Однажды к нему пришли сказать, что его ребенок умер. Но он совсем забыл этого ребенка и почти не помнил о существовании его матери. Увы! в этом случае он не был турком! Это было легкомысленной стороной перемены моим дедом национальности. Вообще же он был очень образованным человеком, его влияние чувствовалось и он, косвенным образом, положил начало всему современному турецкому движению.

Дед мой был дружен с очень культурным турком, некиим Шинасси. Они вместе занимались наукой, и турок был в таком восторге от этих занятий, что не оставил камня на камне, пока не добился возможности ехать во Францию — «посмотреть и учиться». В Париже у него положительно закружилась голова от всяких новых идей. Он изучал все новейшие движения, — политические и литературные, — и остановился на учении Руссо. Для него Жан-Жак Руссо был почти богом и, во всяком случае, больше, чем пророк. Он знал наизусть почти все произведения этого философа и, вернувшись, наконец, в Турцию после долгого пребывания во французской столице, привез с собой готовый план и стал сеять семена того, из чего родилось младотурецкое, а затем национальное движение.
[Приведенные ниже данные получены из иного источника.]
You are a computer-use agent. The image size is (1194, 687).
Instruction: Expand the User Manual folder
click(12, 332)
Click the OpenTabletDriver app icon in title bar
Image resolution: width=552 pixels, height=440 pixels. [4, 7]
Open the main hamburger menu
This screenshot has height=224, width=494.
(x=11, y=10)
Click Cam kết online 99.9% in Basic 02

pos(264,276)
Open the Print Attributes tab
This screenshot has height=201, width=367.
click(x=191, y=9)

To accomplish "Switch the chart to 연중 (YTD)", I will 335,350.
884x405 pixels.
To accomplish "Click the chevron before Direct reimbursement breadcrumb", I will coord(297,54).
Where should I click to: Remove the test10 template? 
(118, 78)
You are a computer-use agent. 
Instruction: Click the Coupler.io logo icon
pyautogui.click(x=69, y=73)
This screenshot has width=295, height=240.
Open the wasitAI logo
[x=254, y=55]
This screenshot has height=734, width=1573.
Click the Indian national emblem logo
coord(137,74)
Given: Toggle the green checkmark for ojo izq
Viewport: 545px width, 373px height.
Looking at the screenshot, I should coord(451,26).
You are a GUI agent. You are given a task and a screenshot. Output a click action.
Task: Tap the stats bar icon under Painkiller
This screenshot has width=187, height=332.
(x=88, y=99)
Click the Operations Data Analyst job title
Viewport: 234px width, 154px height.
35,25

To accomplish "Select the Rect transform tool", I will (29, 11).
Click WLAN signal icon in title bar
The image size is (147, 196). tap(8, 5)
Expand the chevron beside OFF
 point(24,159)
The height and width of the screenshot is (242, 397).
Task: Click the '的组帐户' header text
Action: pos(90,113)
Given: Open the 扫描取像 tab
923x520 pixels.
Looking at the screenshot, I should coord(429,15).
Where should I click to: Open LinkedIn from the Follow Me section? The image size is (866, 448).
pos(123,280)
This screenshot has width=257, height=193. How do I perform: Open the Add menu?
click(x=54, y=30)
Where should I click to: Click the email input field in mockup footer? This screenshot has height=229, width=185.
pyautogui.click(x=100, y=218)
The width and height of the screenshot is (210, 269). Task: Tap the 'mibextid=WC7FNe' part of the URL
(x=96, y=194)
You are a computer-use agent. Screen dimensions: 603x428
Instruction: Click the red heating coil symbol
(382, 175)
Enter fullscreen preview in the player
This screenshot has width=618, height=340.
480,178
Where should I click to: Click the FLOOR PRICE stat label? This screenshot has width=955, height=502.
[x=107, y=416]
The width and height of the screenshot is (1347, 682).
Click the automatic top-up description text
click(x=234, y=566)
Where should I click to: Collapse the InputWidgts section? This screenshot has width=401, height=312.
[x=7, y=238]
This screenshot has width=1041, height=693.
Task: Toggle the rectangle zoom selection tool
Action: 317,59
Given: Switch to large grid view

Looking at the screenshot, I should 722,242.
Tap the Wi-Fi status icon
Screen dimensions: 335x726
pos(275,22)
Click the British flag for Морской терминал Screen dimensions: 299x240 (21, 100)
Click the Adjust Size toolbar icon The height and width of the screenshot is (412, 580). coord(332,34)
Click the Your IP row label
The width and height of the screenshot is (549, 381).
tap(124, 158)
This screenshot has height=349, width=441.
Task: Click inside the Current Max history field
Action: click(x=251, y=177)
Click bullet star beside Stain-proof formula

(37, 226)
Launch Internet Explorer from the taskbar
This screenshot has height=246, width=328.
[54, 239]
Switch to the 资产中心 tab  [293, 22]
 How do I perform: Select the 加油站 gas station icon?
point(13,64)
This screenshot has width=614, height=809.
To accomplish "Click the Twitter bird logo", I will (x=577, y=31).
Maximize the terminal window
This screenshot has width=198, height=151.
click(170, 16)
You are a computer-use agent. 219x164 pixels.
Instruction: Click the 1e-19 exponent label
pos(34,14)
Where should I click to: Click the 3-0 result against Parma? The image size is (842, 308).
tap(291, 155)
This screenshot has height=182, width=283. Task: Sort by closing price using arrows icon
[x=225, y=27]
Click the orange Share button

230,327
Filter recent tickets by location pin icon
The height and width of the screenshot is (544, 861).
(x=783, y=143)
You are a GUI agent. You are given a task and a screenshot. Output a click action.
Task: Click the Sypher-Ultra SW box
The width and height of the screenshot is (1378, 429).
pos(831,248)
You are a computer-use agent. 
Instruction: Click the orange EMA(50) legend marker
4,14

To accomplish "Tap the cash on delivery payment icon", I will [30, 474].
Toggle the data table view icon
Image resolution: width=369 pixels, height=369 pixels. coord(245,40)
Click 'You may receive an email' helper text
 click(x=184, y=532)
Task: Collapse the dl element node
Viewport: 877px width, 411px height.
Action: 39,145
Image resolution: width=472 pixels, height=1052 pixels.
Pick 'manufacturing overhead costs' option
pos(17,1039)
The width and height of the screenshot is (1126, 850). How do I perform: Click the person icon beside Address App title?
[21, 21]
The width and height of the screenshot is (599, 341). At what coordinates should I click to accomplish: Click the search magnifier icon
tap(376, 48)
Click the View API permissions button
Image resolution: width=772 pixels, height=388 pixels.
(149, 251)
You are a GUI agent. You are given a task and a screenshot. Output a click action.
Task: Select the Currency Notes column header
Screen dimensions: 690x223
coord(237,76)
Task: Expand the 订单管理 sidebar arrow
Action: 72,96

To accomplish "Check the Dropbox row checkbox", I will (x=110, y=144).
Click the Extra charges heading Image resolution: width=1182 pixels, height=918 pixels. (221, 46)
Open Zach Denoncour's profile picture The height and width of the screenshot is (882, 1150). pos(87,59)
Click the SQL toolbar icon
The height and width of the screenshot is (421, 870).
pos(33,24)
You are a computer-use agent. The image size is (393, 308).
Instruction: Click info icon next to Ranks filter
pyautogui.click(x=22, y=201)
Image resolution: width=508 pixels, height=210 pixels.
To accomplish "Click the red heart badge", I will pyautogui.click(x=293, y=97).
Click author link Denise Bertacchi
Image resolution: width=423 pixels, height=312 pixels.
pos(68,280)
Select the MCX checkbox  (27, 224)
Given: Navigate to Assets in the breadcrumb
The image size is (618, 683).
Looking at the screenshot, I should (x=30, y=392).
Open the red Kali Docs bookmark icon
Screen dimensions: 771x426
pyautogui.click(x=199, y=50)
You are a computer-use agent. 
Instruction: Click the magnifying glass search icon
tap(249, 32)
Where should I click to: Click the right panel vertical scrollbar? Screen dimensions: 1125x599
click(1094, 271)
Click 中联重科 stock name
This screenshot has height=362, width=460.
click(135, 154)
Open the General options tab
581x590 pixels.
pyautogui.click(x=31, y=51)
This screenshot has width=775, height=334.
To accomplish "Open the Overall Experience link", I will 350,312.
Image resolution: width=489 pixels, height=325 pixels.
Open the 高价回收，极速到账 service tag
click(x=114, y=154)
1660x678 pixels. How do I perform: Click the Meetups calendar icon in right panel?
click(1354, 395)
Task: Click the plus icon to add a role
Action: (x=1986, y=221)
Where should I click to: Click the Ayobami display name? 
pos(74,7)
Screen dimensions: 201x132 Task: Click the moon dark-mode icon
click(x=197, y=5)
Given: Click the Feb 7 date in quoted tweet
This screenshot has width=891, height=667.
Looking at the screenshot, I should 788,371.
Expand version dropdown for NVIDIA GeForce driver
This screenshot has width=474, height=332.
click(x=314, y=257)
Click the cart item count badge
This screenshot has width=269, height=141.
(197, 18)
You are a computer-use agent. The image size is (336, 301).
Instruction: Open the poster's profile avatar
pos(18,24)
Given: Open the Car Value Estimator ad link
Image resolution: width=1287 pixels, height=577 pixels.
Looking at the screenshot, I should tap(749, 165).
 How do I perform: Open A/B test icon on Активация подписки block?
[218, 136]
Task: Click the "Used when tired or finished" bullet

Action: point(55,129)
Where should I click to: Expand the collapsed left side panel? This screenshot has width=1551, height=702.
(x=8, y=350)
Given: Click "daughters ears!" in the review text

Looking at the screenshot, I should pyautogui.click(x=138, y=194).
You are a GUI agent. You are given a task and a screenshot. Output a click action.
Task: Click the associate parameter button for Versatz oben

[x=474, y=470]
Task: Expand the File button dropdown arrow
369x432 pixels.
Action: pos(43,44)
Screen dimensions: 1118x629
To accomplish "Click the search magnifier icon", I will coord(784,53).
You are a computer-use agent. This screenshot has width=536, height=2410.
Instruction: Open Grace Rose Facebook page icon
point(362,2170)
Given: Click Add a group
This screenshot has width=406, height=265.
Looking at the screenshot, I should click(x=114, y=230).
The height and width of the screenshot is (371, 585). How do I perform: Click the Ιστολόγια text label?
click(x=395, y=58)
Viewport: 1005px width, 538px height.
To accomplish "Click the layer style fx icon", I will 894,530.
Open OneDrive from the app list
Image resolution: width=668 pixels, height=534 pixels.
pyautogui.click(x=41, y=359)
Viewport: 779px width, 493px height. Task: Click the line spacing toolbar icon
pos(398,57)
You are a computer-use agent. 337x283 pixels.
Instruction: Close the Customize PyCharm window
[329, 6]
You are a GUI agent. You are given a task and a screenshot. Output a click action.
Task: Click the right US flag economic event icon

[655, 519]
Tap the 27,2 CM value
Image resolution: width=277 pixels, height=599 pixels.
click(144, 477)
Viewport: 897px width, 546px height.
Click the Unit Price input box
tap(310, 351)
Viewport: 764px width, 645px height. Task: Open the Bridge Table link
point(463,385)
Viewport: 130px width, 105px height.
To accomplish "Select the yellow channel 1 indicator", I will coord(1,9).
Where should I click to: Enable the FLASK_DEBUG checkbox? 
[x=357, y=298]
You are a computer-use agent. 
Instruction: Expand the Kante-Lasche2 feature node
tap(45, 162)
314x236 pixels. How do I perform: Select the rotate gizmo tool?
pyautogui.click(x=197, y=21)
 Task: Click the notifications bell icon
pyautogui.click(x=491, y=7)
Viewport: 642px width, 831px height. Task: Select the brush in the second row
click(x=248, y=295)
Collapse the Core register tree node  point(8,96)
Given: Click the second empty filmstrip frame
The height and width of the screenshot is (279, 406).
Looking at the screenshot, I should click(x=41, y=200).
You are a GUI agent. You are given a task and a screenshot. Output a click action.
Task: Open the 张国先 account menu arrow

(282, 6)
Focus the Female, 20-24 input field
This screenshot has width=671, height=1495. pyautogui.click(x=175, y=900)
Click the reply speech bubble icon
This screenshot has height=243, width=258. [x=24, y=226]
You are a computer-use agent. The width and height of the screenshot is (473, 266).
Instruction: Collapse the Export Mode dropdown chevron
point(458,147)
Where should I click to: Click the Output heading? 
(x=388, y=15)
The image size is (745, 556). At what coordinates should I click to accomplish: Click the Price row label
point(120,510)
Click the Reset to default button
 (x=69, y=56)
Он же повел и литературную кампанию, которая произвела переворот в турецкой литературе.

Мой отец, Нура-Бей, был старшим сыном деда. Он поступил в турецкую дипломатическую службу и, в конце концов, стал министром иностранных дел при Абдул Гамиде. Только турок может понять, что значила такая высокая честь! Каждый радовался уже тому, что он еще жив во время этого ужасного режима. Все мы, мужчины и женщины, а больше всего — министры всегда могли оказаться жертвами клеветы. Каждый лживый донос шпионов Абдул Гамида грозил нам всем смертью, изгнанием, раззорением. Утром никогда нельзя было сказать, что принесет конец дня. Никто не смел и отгадывать. Как это возможно, что в такой просвещенный век, как двадцатый, мог жить, царствовать и терзать нас всех это чудовище, Абдул Гамид?

Но нас, девушек, главным образом, мучила уединенная, изнеженная жизнь, которую мы вели в гареме нашего отца. Казалось, частица европейской крови, которую мы унаследовали от деда, возмущалась против этого рабства, и мы были поэтому гораздо несчастнее, чем могли бы быть.

Мой отец, ведь, был, в конце концов, только наполовину турок и в минуты досуга гораздо больше, чем на половину француз. Мы были зеницей его ока, и он гордился нашими жалкими маленькими талантами. Нас воспитывали английские, французские, немецкие и итальянские гувернантки, и мы скоро выучились говорить на пяти европейских языках, кроме трех восточных наречий, необходимых культурным туркам. Мы, кроме того, учились музыке, пению, рисованию и вышиванию. Наша мать ничего не понимала в этом странном воспитании. Она говорила только по-турецки и нисколько не интересовалась Европой, но никогда не подавала голоса, чтобы спросить каких-нибудь разъяснений у своего господина (нашего отца). Она согласилась бы на все, что угодно. Она была турчанкой старого закала и между ею и нами образовалась пропасть, через которую никак нельзя было перебросить мостика.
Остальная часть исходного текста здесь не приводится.